Reproduce the material below word for word, leaving out the pictures.
>>>
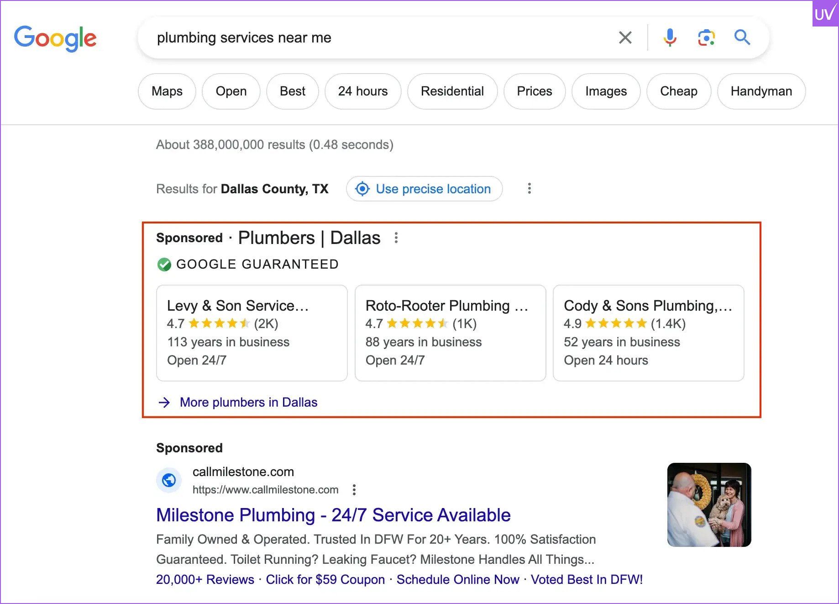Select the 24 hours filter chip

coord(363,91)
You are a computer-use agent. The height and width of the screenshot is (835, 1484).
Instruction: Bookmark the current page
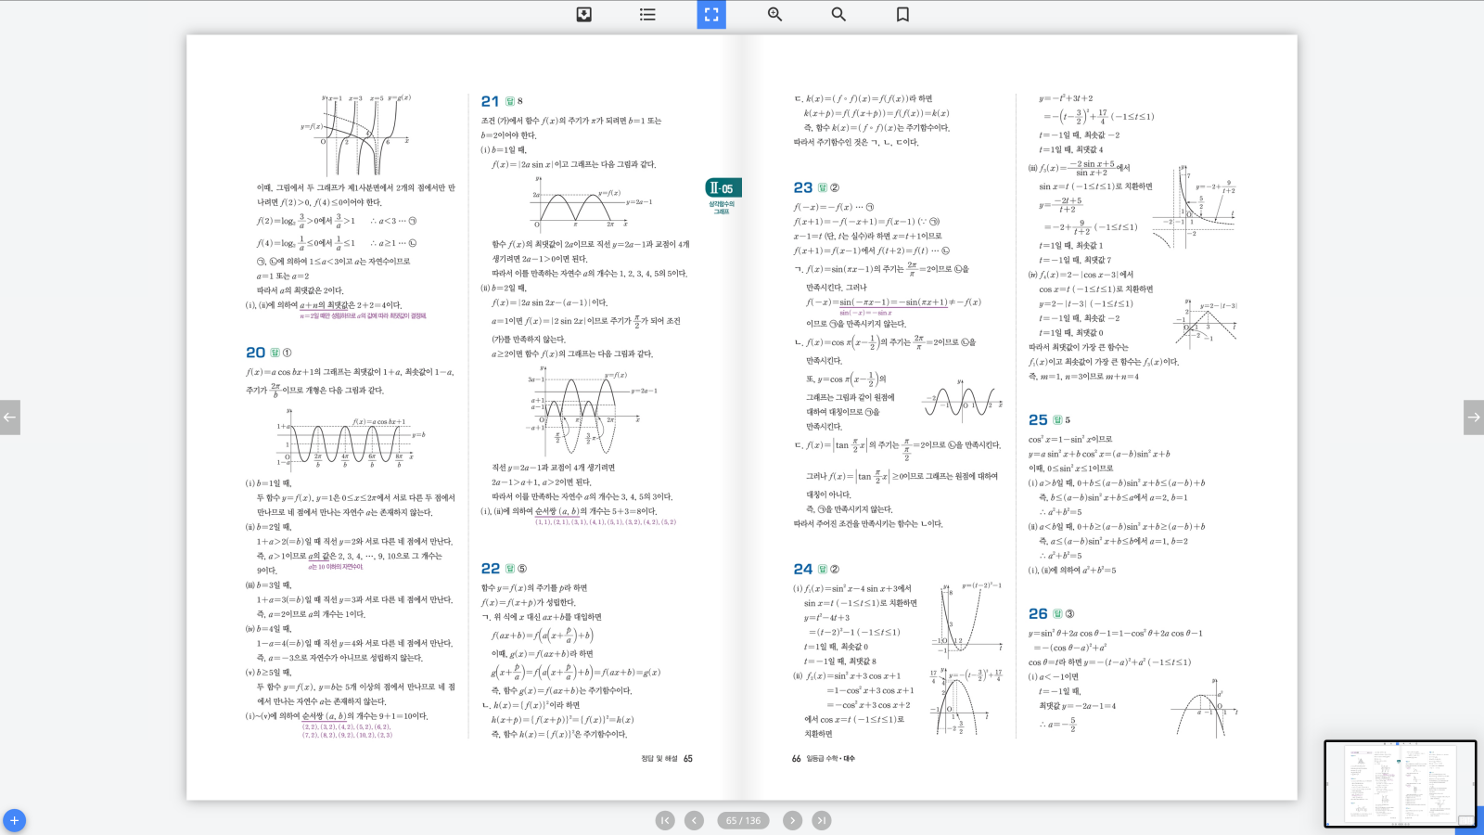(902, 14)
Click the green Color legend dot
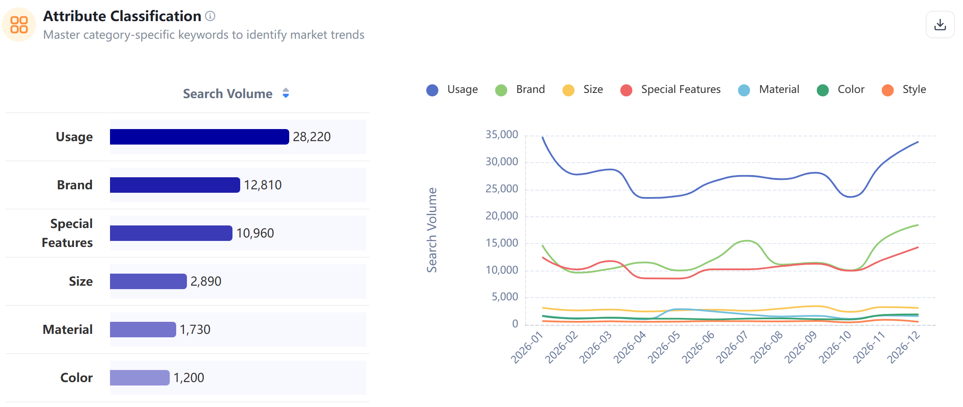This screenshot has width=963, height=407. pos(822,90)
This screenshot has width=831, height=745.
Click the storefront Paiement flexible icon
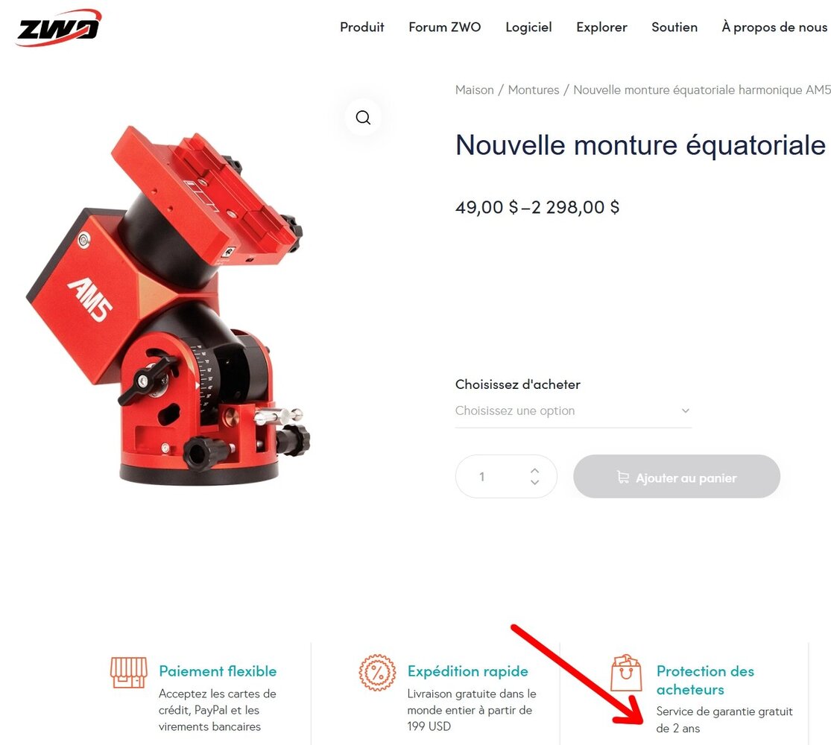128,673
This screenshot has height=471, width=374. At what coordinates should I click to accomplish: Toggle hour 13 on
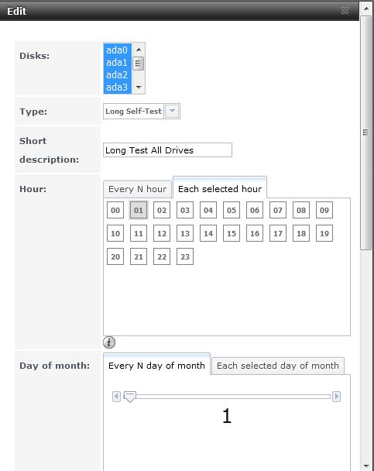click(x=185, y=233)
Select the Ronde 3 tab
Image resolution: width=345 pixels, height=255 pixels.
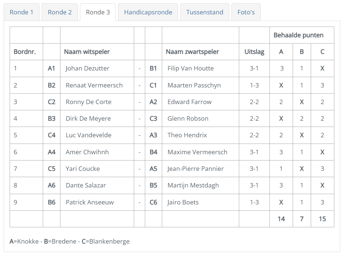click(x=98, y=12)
<<<
▶ [Result]
Select the 24 hours filter chip

coord(363,91)
You are a computer-use agent. The height and width of the screenshot is (835, 1484).
Instruction: Bookmark the current page
(902, 14)
Click the green Color legend dot
This screenshot has width=963, height=407. pos(822,90)
This screenshot has width=831, height=745.
Click the storefront Paiement flexible icon
128,673
This screenshot has height=471, width=374. At what coordinates should I click to accomplish: Toggle hour 13 on
click(x=185, y=233)
Select the Ronde 3 tab
Image resolution: width=345 pixels, height=255 pixels.
click(x=98, y=12)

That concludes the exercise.